Certain patterns of electrical activity in the brain may signal autism in children with tuberous sclerosis complex (TSC), a related genetic condition. Toddlers who have both TSC and autism have brain waves that are unusually out of sync across hemispheres, a new study suggests1.

The study offers a potential marker for autism well before traditional diagnostic tests would pick up the condition.

The oscillation speed of certain brain waves, as recorded by electroencephalography (EEG), also tracks with cognitive ability in children who have TSC, regardless of autism status.

“We were able to identify, in the first two years of life, very robust EEG markers of both cognitive impairment and autism in TSC,” says lead researcher Shafali Jeste, associate professor of psychiatry, pediatrics and neurology at the University of California, Los Angeles.

TSC is often diagnosed before birth or in early infancy. Most children with TSC also have epilepsy, and roughly half have autism. Predicting which babies will be diagnosed with autism is important for getting therapy to those most likely to need it.

Unlike children with TSC alone, those with both TSC and autism show social-communication difficulties in their first year of life2. They also show a decline in nonverbal intelligence between the ages of 1 and 3 years. Researchers have been looking for objective measures of some of these early signs of autism.

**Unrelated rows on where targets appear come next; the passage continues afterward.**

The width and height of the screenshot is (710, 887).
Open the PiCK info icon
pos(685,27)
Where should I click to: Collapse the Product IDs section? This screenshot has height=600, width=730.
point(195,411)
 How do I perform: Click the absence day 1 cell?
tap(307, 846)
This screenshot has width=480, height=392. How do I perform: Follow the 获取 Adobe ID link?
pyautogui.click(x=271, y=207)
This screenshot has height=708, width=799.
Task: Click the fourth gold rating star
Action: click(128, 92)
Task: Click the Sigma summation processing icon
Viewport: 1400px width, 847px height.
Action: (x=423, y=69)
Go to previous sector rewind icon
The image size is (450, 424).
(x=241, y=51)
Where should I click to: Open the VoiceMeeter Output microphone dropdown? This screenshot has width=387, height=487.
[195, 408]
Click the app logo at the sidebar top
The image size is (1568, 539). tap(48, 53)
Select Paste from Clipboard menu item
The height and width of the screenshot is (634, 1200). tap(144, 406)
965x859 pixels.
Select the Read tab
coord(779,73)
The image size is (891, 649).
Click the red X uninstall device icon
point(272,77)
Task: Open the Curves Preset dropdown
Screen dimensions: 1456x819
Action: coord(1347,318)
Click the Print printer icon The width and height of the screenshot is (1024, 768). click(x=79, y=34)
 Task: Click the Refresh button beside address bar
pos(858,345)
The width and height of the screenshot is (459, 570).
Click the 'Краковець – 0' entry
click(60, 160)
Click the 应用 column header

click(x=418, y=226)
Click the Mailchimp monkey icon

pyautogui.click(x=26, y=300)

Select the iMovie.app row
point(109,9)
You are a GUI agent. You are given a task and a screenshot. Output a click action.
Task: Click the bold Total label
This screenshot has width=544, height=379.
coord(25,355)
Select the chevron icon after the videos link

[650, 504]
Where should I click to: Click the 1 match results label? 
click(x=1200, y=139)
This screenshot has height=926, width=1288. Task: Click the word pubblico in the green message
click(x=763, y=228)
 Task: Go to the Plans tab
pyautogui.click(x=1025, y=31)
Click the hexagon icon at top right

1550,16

“Having something that we can objectively measure for individuals at risk [of autism] has really been lacking,” says Darcy Krueger, director of the Tuberous Sclerosis Clinic at Cincinnati Children’s Hospital Medical Center in Ohio, who was not involved in the study. “This is addressing a primary need within the field as a whole.”

Slow waves:

Jeste and her colleagues used EEG to measure the brain activity of 35 children with TSC and 20 typical children at ages 12 and 24 months as the children sat in their caregivers’ laps watching a research assistant blow bubbles. The researchers focused on alpha waves — low-frequency electrical signals produced by the resting brain.

Alpha oscillations typically get faster as children get older. “It’s a really robust marker of healthy brain development,” Jeste says.

At 12 months of age, infants with TSC and controls have comparable peak oscillation speeds, the team found. But at 24 months, children with TSC have slower alpha waves than typical children do.

Oscillation speed at 24 months tracks with later cognitive function, the researchers found; 2-year-olds with higher peak alpha frequencies scored higher on tests of cognitive function at age 3 than the other children.

Jeste and her colleagues also measured the synchronization of alpha waves between brain regions in different hemispheres. At 24 months, they found, synchrony is lower in the children with TSC later diagnosed with autism than in those with TSC alone.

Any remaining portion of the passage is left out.